======== Records supplied
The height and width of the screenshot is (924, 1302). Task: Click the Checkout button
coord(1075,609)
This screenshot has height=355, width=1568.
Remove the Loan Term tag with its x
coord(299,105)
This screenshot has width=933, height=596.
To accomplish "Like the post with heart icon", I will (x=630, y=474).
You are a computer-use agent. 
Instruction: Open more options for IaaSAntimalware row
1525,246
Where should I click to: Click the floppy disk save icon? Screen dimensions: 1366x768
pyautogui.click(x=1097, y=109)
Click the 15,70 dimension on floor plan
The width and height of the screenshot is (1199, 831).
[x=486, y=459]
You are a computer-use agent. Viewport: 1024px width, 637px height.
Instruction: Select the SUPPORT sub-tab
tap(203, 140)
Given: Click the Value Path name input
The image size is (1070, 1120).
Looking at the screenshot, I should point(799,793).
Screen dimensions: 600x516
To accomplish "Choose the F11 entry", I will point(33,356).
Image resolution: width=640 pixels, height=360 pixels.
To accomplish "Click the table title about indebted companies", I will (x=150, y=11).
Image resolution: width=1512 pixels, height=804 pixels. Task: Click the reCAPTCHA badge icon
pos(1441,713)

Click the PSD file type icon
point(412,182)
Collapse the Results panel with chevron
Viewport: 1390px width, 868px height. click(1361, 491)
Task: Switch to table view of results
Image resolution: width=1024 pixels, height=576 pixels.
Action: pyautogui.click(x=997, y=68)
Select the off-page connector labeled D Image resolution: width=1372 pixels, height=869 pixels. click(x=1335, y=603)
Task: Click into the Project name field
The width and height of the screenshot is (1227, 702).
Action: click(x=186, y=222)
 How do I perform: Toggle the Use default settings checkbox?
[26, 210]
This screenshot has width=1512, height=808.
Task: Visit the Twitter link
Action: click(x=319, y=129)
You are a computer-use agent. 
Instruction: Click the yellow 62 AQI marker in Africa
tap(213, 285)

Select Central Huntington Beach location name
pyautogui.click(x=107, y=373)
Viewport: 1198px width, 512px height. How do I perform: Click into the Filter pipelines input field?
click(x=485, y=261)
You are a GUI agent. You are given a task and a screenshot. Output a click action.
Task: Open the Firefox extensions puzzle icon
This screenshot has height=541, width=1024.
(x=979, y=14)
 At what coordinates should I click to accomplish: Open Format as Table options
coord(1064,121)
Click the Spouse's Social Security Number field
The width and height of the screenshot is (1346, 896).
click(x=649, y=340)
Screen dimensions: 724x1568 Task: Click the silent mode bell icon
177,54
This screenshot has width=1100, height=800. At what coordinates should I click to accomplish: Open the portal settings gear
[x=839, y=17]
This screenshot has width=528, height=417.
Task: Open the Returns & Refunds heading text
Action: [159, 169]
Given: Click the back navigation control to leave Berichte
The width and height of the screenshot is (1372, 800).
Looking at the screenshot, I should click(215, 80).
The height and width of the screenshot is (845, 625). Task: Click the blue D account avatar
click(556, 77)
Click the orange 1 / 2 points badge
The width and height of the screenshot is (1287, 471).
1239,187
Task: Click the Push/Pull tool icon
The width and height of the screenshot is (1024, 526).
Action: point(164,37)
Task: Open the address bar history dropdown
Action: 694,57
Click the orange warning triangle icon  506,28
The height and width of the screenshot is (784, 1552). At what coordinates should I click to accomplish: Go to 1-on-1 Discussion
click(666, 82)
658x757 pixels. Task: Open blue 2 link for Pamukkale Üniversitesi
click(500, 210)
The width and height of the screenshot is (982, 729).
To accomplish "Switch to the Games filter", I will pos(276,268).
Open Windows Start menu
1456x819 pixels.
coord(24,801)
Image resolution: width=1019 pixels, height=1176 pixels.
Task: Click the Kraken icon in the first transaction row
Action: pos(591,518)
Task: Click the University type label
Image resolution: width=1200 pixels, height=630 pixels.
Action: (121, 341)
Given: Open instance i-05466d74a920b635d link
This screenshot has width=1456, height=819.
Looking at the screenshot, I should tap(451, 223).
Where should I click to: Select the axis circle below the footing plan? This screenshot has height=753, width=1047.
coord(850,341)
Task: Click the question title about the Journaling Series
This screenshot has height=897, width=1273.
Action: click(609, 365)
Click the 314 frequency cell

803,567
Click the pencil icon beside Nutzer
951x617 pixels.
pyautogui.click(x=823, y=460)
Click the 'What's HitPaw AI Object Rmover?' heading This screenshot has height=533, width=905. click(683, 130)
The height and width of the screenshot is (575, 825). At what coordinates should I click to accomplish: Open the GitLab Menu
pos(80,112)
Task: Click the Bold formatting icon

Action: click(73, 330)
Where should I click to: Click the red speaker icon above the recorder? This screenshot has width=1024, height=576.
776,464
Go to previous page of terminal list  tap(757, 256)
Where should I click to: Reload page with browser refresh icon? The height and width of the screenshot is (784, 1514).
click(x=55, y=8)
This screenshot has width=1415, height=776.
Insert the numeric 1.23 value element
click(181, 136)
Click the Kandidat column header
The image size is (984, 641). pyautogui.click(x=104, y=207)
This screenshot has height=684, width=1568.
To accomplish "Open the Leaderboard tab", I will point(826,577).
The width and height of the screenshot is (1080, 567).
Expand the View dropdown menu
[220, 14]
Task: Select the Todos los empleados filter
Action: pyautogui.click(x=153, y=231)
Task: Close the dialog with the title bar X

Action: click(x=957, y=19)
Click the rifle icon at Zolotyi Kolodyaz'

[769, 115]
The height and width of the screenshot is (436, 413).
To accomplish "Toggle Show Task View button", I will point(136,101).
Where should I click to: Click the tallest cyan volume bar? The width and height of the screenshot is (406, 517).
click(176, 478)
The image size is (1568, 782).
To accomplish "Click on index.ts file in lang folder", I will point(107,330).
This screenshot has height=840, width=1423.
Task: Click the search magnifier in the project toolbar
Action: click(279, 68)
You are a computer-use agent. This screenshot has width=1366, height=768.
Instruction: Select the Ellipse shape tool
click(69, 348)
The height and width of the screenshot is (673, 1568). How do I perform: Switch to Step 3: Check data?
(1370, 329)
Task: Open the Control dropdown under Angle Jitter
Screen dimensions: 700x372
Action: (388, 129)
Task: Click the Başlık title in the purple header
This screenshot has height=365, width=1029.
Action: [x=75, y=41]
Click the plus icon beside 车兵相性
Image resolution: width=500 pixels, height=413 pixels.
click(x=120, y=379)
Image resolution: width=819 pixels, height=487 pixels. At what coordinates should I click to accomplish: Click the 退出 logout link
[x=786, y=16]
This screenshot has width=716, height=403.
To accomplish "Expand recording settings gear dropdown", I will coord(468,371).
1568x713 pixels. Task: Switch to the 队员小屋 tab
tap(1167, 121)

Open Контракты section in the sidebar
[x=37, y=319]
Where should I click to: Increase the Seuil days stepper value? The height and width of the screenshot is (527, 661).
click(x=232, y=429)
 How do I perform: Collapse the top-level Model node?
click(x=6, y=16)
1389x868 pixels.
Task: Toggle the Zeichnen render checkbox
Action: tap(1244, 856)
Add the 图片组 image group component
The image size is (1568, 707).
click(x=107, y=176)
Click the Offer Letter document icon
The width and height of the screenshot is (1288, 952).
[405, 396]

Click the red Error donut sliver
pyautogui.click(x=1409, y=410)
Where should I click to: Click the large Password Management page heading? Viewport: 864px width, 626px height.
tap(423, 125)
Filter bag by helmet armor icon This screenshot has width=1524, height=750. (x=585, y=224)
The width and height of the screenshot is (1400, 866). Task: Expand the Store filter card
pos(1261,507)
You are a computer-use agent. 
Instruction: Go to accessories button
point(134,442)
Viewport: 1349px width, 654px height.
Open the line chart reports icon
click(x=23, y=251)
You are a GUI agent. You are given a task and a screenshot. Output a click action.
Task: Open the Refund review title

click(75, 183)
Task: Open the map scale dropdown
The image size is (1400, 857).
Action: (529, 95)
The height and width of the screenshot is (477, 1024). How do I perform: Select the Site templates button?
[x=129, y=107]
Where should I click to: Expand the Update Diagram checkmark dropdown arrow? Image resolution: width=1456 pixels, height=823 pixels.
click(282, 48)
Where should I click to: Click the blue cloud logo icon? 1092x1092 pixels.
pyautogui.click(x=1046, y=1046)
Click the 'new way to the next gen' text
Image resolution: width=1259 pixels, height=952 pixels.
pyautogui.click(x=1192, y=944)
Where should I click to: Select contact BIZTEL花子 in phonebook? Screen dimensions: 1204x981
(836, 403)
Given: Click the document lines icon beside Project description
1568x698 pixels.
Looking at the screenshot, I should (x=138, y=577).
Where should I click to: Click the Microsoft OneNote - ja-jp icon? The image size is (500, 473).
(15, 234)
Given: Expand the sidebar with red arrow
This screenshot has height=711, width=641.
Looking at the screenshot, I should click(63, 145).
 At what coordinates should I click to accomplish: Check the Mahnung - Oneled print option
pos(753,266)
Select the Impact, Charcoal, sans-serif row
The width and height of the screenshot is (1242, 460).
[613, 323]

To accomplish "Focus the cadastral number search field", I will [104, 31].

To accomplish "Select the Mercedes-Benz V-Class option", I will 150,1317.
================
**Prompt:**
Can you reproduce, word for word, the stretch of the entries above from the line containing "The image size is (1568, 782)." through the line containing "click(x=120, y=379)"?

**Full response:**
The image size is (1568, 782).
To accomplish "Click on index.ts file in lang folder", I will point(107,330).
This screenshot has height=840, width=1423.
Task: Click the search magnifier in the project toolbar
Action: click(279, 68)
You are a computer-use agent. This screenshot has width=1366, height=768.
Instruction: Select the Ellipse shape tool
click(69, 348)
The height and width of the screenshot is (673, 1568). How do I perform: Switch to Step 3: Check data?
(1370, 329)
Task: Open the Control dropdown under Angle Jitter
Screen dimensions: 700x372
Action: (388, 129)
Task: Click the Başlık title in the purple header
This screenshot has height=365, width=1029.
Action: [x=75, y=41]
Click the plus icon beside 车兵相性
Image resolution: width=500 pixels, height=413 pixels.
click(x=120, y=379)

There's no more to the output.